Till 9/11 the WTC was my favorite ...

Marina City Commentary
"Marina City, in 1959, is a thirty-six-million- dollar project built on only three acres of land in the heart of Chicago's Loop. A dramatic landmark in the Chicago skyline, it culminated thirty years of thought and development for Goldberg. Each of the twin, sixty-story towers had four hundred and fifty apartments in its upper two-thirds, with the lower third a continuous parking ramp that spirals upwards, accommodating four hundred and fifty automobiles. Since the residential level starts at the twenty-first story, magnificent views of the city are enjoyed from every apartment. The towers are as popular with Chicagoans as the 'corn on the cob' they are caricatured as in Goldberg's office.

"For many years Goldberg had felt there were advantages in the use of circular forms: the aerodynamic properties in a cylindrical high-rise structure; the structural equidistance from the center, and therefore uniform function of all parts; the absence of special corner conditions; and the creation of centrifugal or 'kinetic' spaces resulting from non-parallel walls. The towers derive much of their rigidity from the 35-foot-diameter cylindrical core that houses each building's services and utilities like a vertical street. Service spaces in apartments were grouped toward this core, giving living areas the light and view.

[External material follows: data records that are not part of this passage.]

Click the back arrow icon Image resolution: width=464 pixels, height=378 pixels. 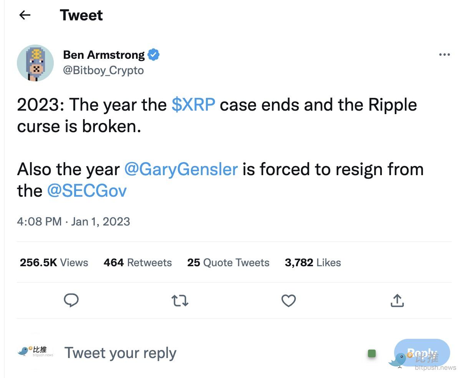coord(25,15)
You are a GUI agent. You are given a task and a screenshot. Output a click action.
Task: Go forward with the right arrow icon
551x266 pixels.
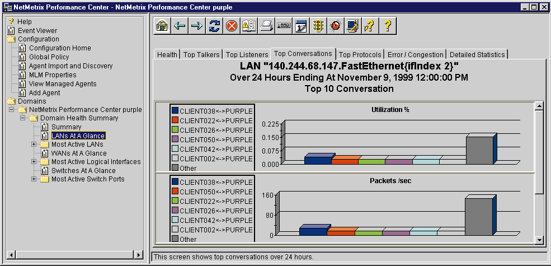pyautogui.click(x=196, y=26)
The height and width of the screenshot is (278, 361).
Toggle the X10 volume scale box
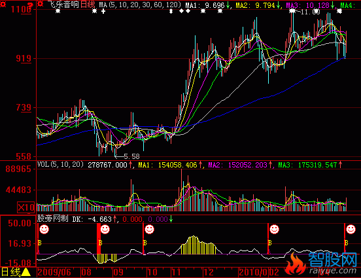[x=26, y=207]
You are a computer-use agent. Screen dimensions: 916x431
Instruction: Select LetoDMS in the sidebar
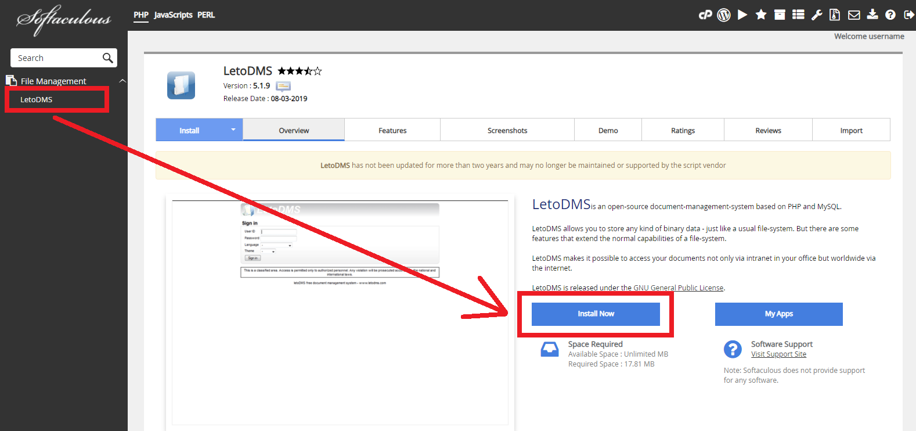pos(37,99)
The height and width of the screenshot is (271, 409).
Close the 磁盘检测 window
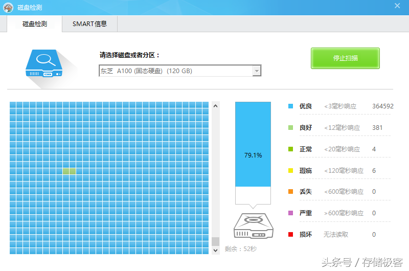(x=397, y=6)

The construction of the core preceded that of the floors, providing a rising foundation for the erection crane, thereby saving many working days. The project is all-electric, with heat and hot water individually produced in each apartment.

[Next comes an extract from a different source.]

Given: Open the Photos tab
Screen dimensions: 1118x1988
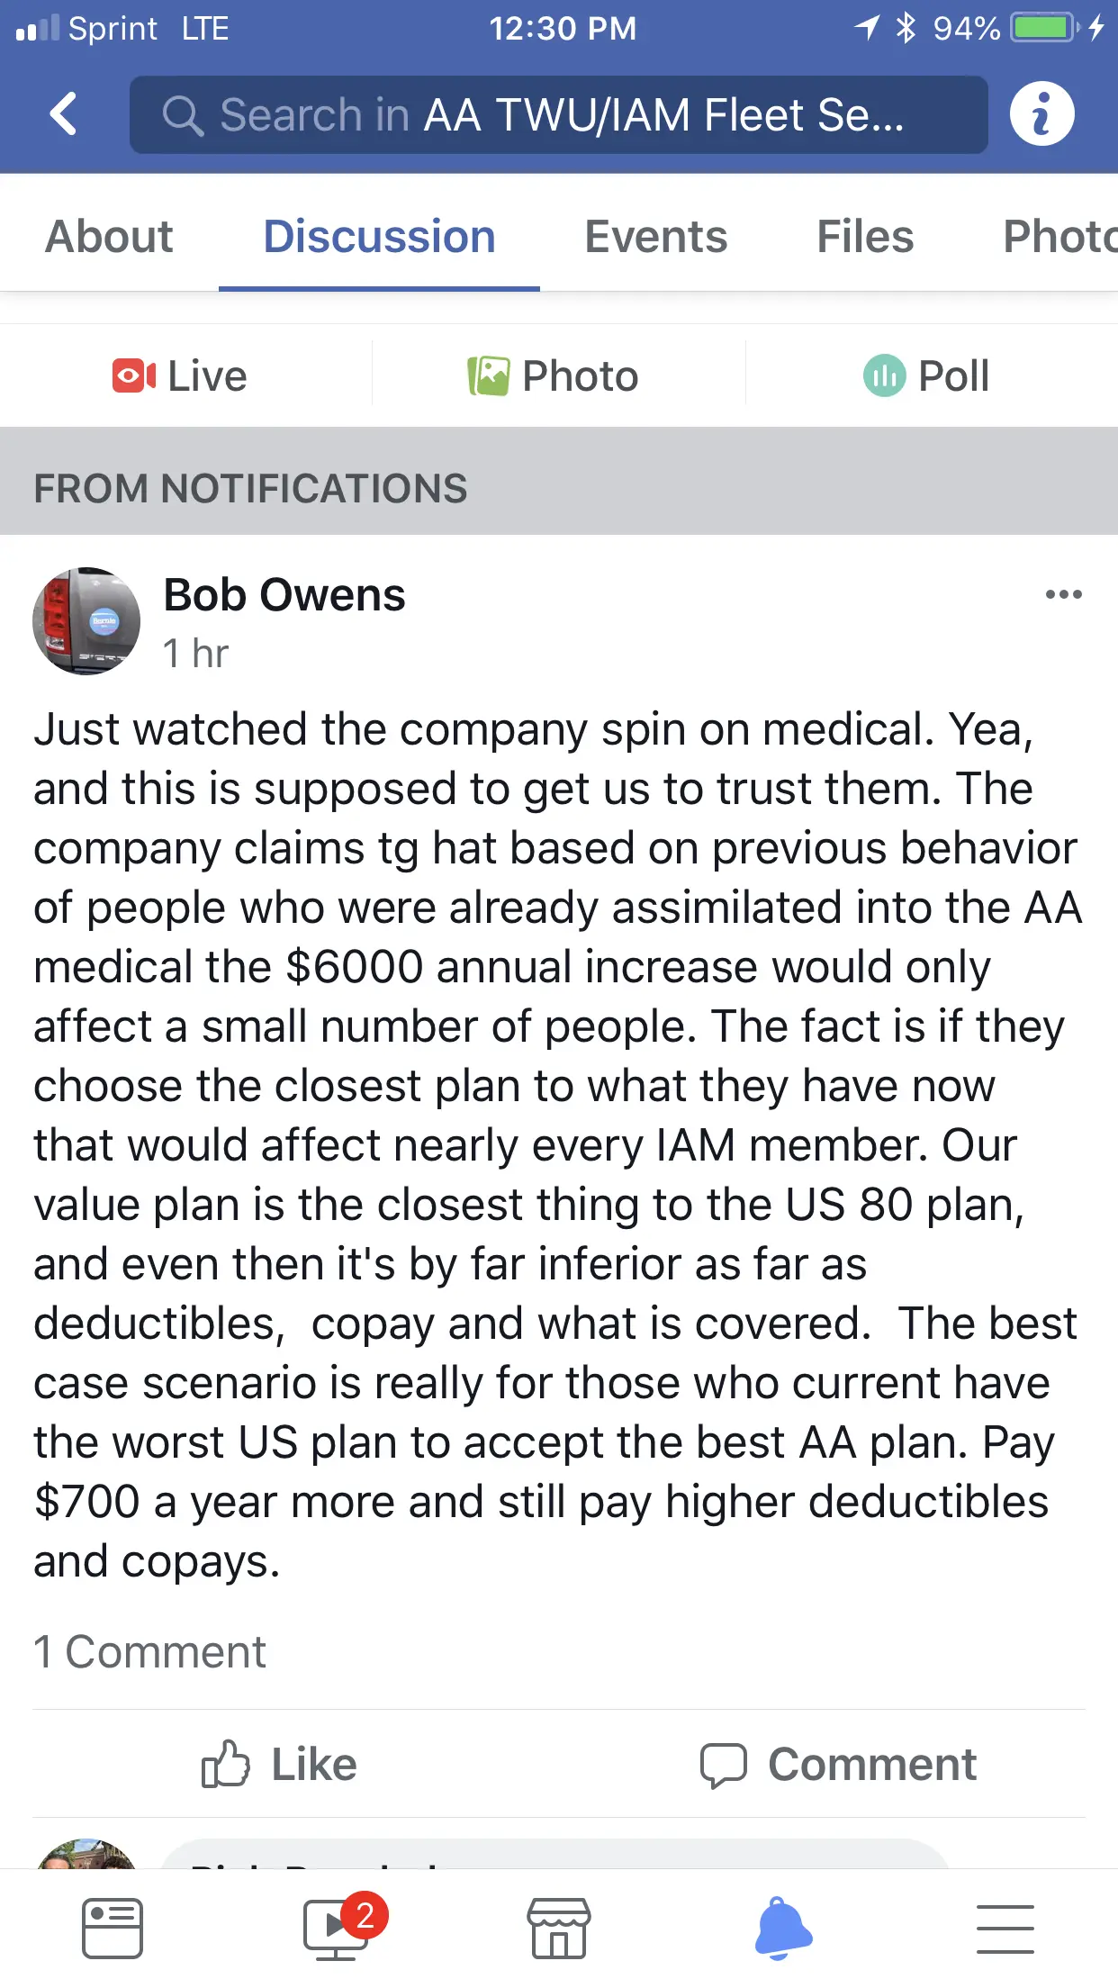Looking at the screenshot, I should (x=1058, y=237).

"The other elements of the 'city within a city' are a sixteen-story office building; a one- thousand-seven-hundred-and-fifty-seat theater and a seven-hundred-seat auditorium; stores, restaurants, bowling alleys; a gymnasium, swimming pool and skating rink; a marina for seven hundred small craft; and a sculpture garden at the base of the towers—all overlooking the Chicago River. Built for an economical ten to twelve dollars a square foot, Marina City is Goldberg's response to the urgencies of urban redevelopment...."

— from Paul Heyer. Architects on Architecture: New Directions in America. p51-52

You might say it is toooooo dark, but I like it this way.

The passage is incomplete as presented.